One of the claims made by SHAKA is that rates of spina bifida on Maui and Kauai are double the national average, and they suspect GMOs as the cause. This suspicion is entirely imaginary, as no one knows what causes this neural tube deformation; and no mechanism between GMO farming and the disease is proposed.

But is it even true that rates of spina bifida are double the national average? Let’s see.

Spina bifida is a reportable disease, so we know that there are about 8 cases a year in Hawaii, and perhaps others that are not reported because the fetus is aborted. The defect ranges from mild to severe and sometimes takes some time after birth to be noticed.

A known risk factor is insufficient folic acid in the mother’s diet during pregnancy, and about 3 in 5 Maui mothers do not get enough. However, there are 1,800 births a year on Maui and there are not 1,100 cases of spina bifida -- as we will see, the incidence is around 1 or less -- so rather than thinking of folic acid as a preventive, perhaps it would be better to think of it as something that interferes with the developmental failure in the rare cases when that is imminent.

Spina bifida has been around since long before gene splicing, so -- even if there is  a new cause at work today -- there must also be a background rate. Let us assign that as 1 per county per year. We will disregard the fact that 3 in 4 births are on Oahu, and treat each county as equal.

That leaves 4 cases a year that might be outside the base rate. Since SHAKA claims both Maui and Kauai are implicated, then the maximum number of anomalous cases is 2 on Maui and 2 on Kauai.

By making the unrealistic assumption that most cases of spina bifida occur outside Oahu, it is just barely arithmetically possible to claim that rates on Maui and Kauai could   be double the national average. But If the base rate for the Neighbor Islands is 1 per county per year, and if three-quarters of base cases occur on Oahu, there are not any available Neighbor Islands cases to be anomalous. We would need more than 8 total cases to make the sums work. (We require 12 cases to reach baseline.)

So, whatever the base rate is on Maui, it must be less than 1 per year.

Now we run into what might be called the Tyranny of Small Numbers. Let’s say you have 4 instances -- it might be 4 cases of spina bifida on Maui and Kauai attributable to GMOs. They can divide (between counties) as 4/0, 3/1, 2/2, 1/3 or 0/4.

And like every other natural phenomenon, they will. Think of hurricanes in Florida. Over a long period, the number coming ashore is about 1 per year. But there have been years with 4, and for the last 8 years or so, not any. Not just not any per year; not any over that longish period.

So let’s say you know (although you don’t) what the base or natural rate of spina bifida is on Maui. Let’s say it is 1. Let’s say in a year you have 4 total cases.
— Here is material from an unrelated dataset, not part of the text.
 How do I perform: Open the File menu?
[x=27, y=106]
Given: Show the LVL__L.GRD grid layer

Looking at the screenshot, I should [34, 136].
You cannot call these anomalous, because if the natural average rate is 1, then in some years you will have 4 natural cases, and in other years 0.

You would need a long series of years to know if you had a trend.

So, like all the other SHAKA claims I have checked, this one is bogus. (The only way to make it not bogus would be to claim a huge spike in cases; claiming a mere doubling won’t do it, it just shows they are making things up -- and don’t understand evidentiary rules.)